Next, we come to the argument made by Reich that attempts to balance the budget are what exacerbated the Great Depression in 1937. This silly notion has been disproved time and again. If deficit spending worked and was actually able to boost "aggregate demand", balancing the budget eight years after the depression started wouldn't have been an issue because there had been nothing but federal intervention and deficit spending since the crash in 1929 (I am surprised that no one brought up Hoover and his alleged do-nothingness for good measure). Government spending can not "make up" for slouching consumer demand. It merely crowds out private investment in less efficient production. Any would-be gain is lost in diminished efficiency and higher borrowing costs, not to mention higher taxes.

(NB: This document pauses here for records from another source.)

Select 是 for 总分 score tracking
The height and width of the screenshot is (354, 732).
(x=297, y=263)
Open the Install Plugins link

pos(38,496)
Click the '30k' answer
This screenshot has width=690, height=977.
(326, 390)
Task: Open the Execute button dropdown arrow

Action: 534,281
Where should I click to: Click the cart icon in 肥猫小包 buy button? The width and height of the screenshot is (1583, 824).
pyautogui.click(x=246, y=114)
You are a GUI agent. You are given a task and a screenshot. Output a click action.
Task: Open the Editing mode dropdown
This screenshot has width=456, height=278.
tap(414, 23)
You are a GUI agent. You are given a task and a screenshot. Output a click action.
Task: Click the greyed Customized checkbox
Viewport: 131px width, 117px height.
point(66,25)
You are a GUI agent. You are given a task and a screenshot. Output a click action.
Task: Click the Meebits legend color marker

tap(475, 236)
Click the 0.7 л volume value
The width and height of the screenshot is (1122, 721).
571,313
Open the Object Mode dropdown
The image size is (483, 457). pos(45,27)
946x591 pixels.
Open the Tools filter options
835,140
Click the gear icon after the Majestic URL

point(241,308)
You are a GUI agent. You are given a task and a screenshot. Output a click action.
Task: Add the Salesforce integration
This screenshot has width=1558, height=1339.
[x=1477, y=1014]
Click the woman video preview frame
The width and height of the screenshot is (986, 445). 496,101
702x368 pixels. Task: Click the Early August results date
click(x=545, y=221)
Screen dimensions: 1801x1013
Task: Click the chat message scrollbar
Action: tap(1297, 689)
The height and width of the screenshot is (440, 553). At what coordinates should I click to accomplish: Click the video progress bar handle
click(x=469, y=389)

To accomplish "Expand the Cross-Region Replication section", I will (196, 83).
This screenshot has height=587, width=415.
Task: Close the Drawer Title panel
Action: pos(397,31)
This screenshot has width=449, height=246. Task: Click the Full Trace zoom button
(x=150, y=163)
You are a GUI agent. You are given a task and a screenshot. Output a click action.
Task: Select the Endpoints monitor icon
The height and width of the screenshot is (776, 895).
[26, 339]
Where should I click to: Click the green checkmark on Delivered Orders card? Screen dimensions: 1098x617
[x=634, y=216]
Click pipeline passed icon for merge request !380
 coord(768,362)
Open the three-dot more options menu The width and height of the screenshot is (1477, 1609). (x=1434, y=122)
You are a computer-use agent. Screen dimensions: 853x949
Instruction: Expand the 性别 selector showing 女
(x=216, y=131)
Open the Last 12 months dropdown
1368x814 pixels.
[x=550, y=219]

Then there is the argument that now is not the time to cut spending. Ostensibly because government is needed to boost demand. This assumes that liberals and democrats would be enthusiastic supporters of spending cuts when things are going well. But of course, the argument then is either "well, we have the money, why not spend it" and "if we don't spend this money on these programs, aggregate demand will sag thus causing a recession." This would appear to be having it both ways, no?
What it boils down to is that congress was given authority to handle a few things. And bribing foreign governments and making sure the folks in some remote corner of Wyoming can hear Morning Edition aren't among them. The responsibility of congress should be to keep spending and taxes as low as possible (and please stop comparing our tax rates to other countries, I don't care if people in Norway are just ducky with an effective 70% tax rate, that doesn't mean I have to). The burden for any new proposed spending measure should be if it falls clearly within congress' authority.